Verizon's decision to use Long Term Evolution for its fourth-generation wireless will have a long-term effect on the US cellular industry. Also, Dell has traded spaces and finds itself struggling to grow sales, according to an iSuppli report.
For the first time since the company's founding in 2000, Verizon Wireless will share the same base network technology as its largest rival AT&T, the carrier has revealed on Thursday while confirming future plans for its service.
Known as LTE for short, Long Term Evolution will replace the 3G (third-generation) networks of both carriers and will deliver downloads as quick as 100 megabits per second while cutting back on latency and supporting more users for every cell tower, making it easier to deploy than 3G in the process. To date, Verizon has used the competing CDMA standard and its accompanying EVDO data access, which are incompatible with AT&T's GSM network
The similarity virtually ensures greater network compatibility between the companies' cellular services in the future. A subscriber to AT&T with an LTE phone could roam to Verizon's network or vice versa, while customers of either provider will have the choice of bringing their unlocked devices with them if they switch providers. Vodafone's eventual European network will also support the same format, Verizon says.
While potentially impressive, Verizon cautions that its 4G network is still distant: early trials begin in 2008, hinting at an actual commercial deployment in 2009 or later. AT&T's exclusivity deal with the iPhone may also prevent some eventual 4G iPhones from switching to Verizon on an official basis. The Apple handset itself is also currently limited to AT&T's 2G EDGE service and will only reach 3G next year.
Rivals feed on Dell's PC marketshare misfortune, says report
The Round Rock, Texas-based computer builder is facing assaults on all fronts from PC vendors ready to take advantage of its mistakes, iSuppli said on Thursday.
Dell's computer shipments increased in the third quarter by just 1.5 percent compared to the same season a year ago, well behind other top-tier PC makers. The company shipped just 100,000 more systems than in summer 2006 and tumbled from a 16.3 percent marketshare of all PCs shipped worldwide to 14.6 percent.
The company's lackluster performance is largely due to sluggish sales channels that haven't yet adapted to the company's renewed PC-centric strategy.
Other companies have been eager to pounce on this fact, according to the researchers.
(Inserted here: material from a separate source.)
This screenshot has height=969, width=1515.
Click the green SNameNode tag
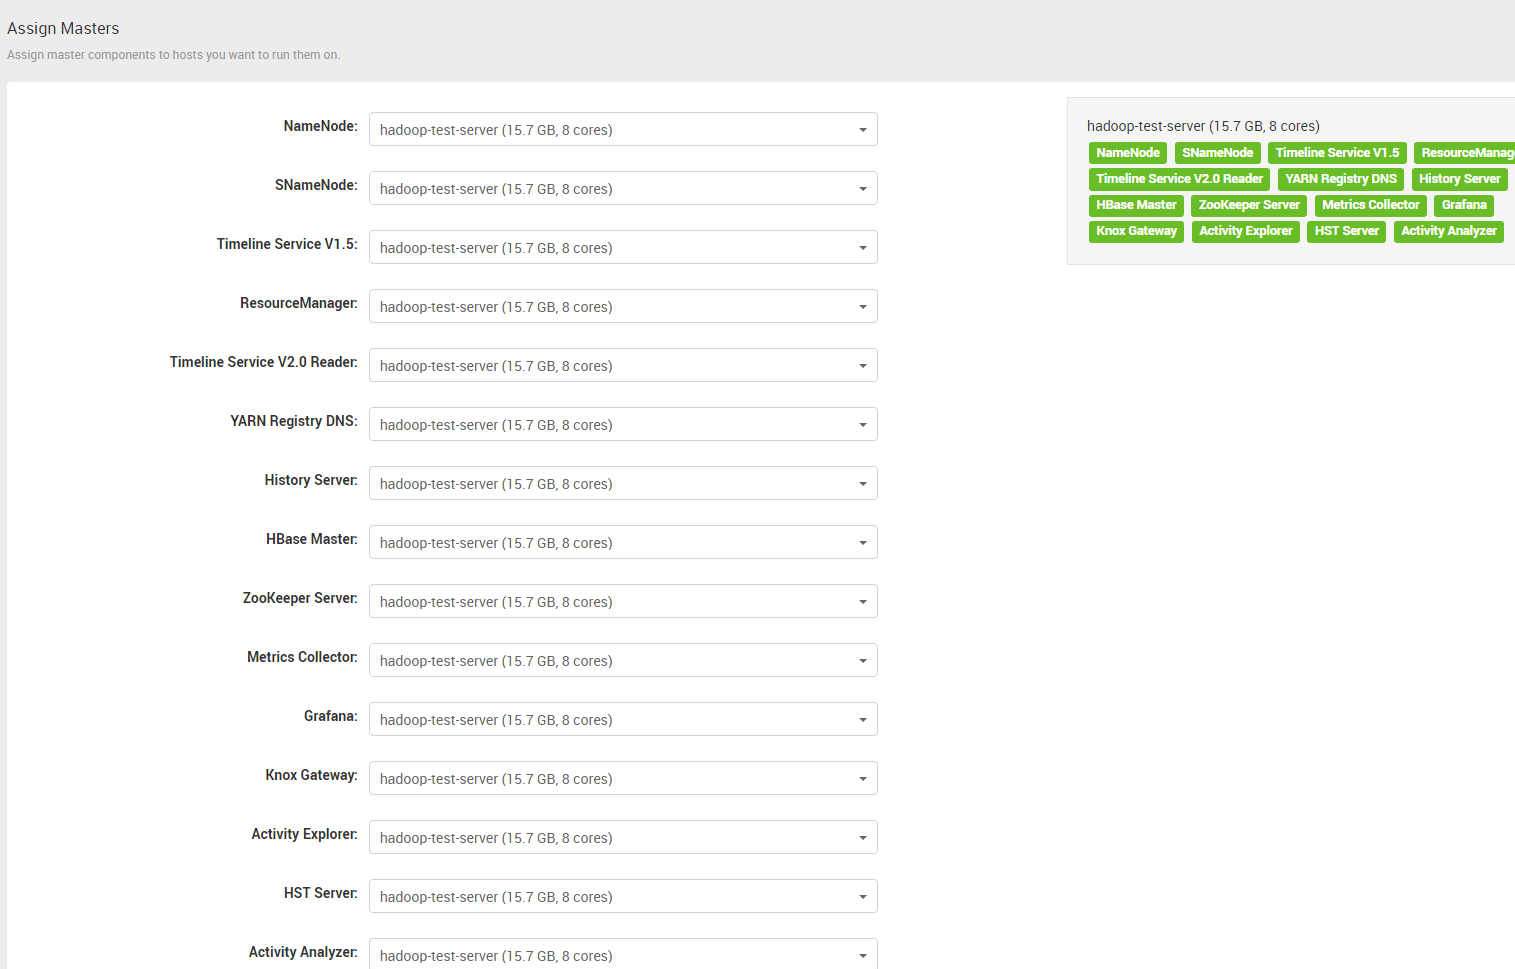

Both first-place HP and fourth-place Acer are pushing Dell out of its familiar position at the top of the charts as they both put most of their attention on the more popular notebook business and have been much more successful at controlling their sales channels. Each grew substantially over the last year, with HP climbing from 16.5 percent to 19.2 percent year-over-year and Acer soaring from 5.4 to 7.9 percent — a 68 percent leap in marketshare that will only get stronger once Acer finishes acquiring Gateway within coming months.
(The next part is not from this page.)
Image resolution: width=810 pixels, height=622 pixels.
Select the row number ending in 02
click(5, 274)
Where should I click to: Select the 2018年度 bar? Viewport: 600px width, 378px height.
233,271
Lenovo occupies third place at 8.1 percent while Toshiba is fifth with an unspecified share, iSuppli adds. Companies below the marker, including Apple, are not mentioned.
The downturn for Dell is proving increasingly ironic for its namesake chief executive Michael Dell, who infamously suggested in October 1997 that he would shut down Apple and give back the money to shareholders at a time when Dell was triumphant and Apple was considered near death. The tone of the iSuppli report appears to echo this sentiment when it summarizes the effect of competition upon Dell ten years later.
"Dude, you're getting Dell's marketshare," iSuppli says.